Others in attendance said changing the way people view local food would further systemic change.

"We need to dispel the myth that eating local food is elitist," said Jim Goodman, an organic dairy farmer from Wonewoc. "It's the way the world eats, and we need to join the rest of the world. ... Farmers can produce great local food, but if people don't buy it, we're going to go out of business."

Locally grown food can often be sold cheaper, because there are no transportation costs passed on to the consumer, said John Kinsman, president of the Madison-based Family Farm Defenders.

Kinsman said farm subsidies distributed by the federal Farm Bill give an unfair advantage to big agribusiness. And corporate farms' use of migrant labor also gives them a leg up.

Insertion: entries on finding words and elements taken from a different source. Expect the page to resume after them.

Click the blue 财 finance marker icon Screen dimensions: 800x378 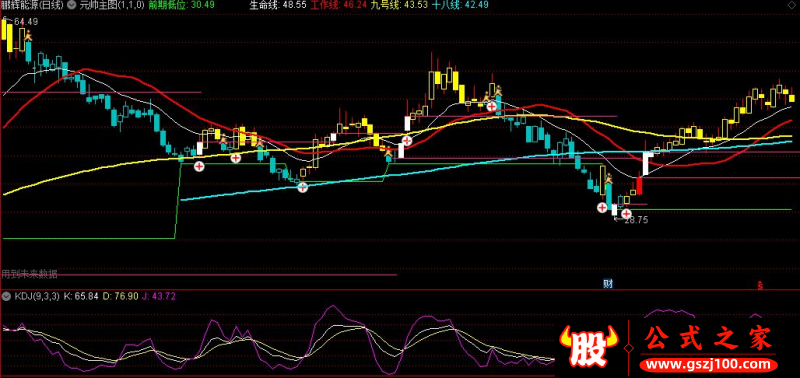[x=608, y=284]
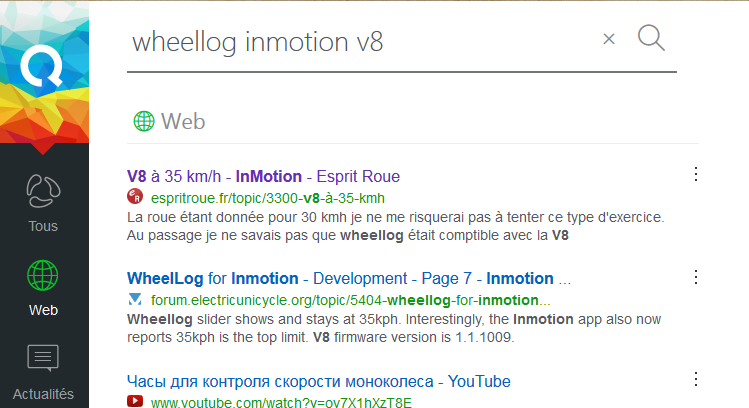Click the green Web heading globe icon

tap(144, 121)
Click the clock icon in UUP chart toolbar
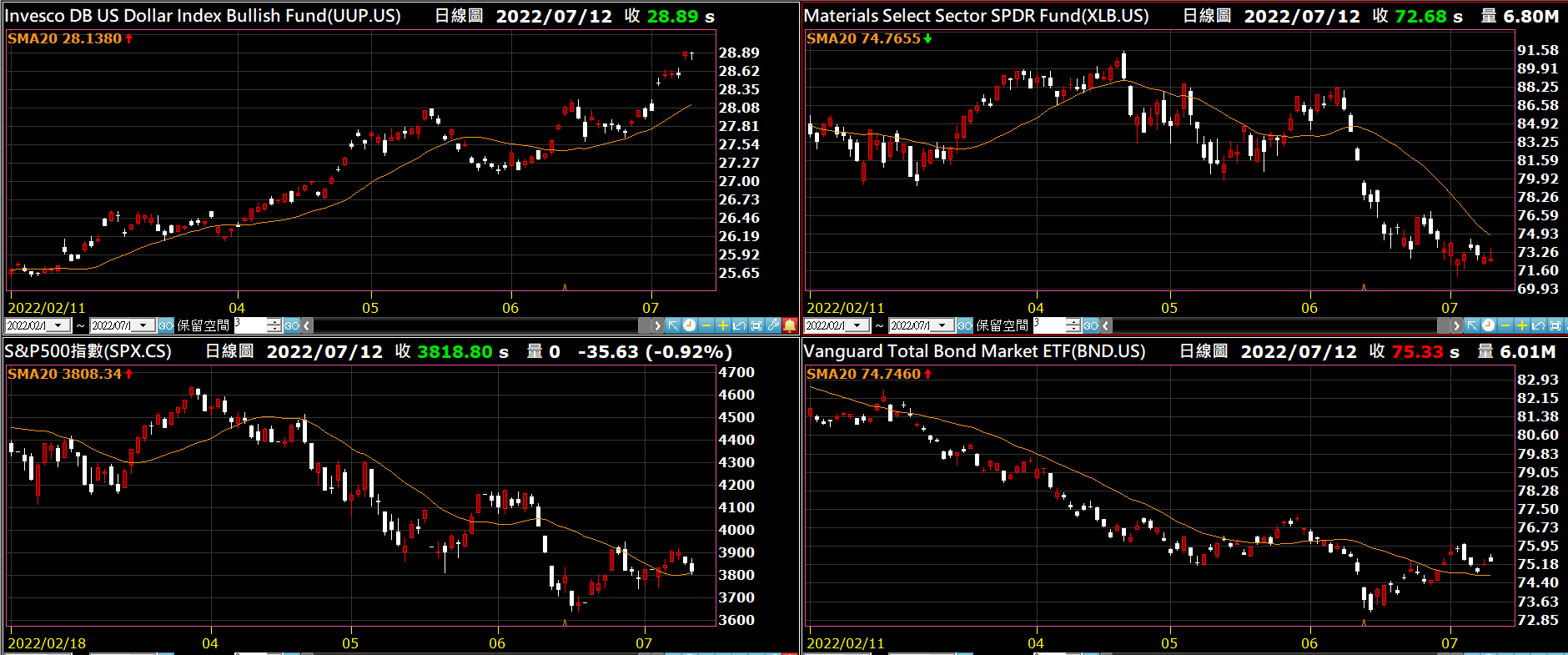The image size is (1568, 655). pyautogui.click(x=690, y=325)
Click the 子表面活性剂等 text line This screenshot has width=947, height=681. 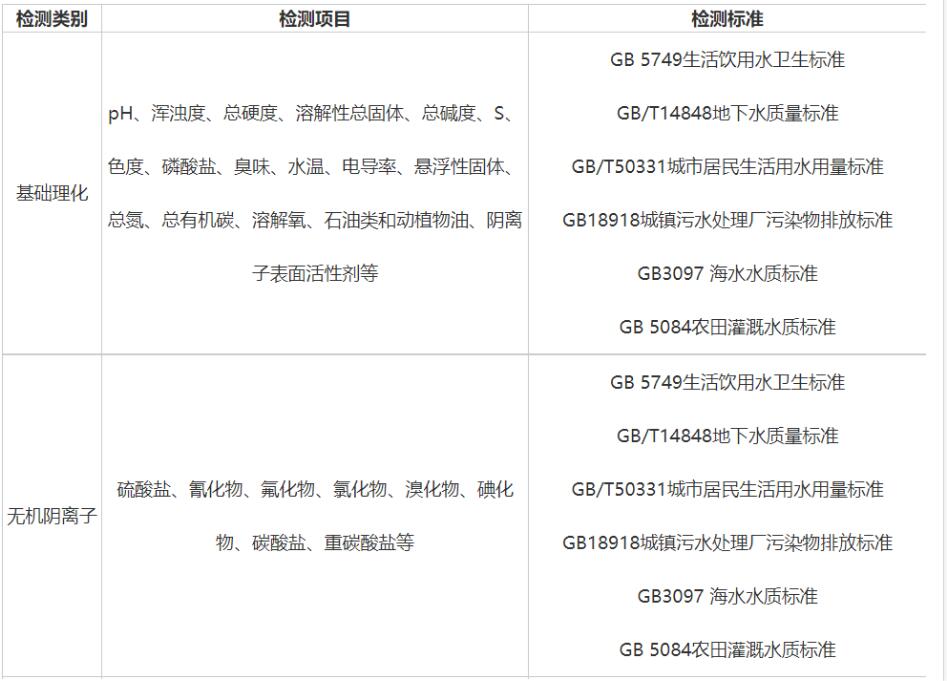click(x=314, y=274)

"If all the migrants were treated fairly, these big industrial farms would be out of business," Kinsman said.

Though there has been some progress in revamping the federal Farm Bill, it is still deeply flawed, said Sarah Lloyd, President of the Columbia County Farmers Union.

A recent change mandates "country of origin" product labeling, Lloyd said. But the bill contains an exemption for processed food.

"A bag of chopped-up carrots has to be labeled," she said. "And if you have a bag of frozen peas, they have to label where they came from. But if you have a bag of peas and carrots, they don't have to be labeled."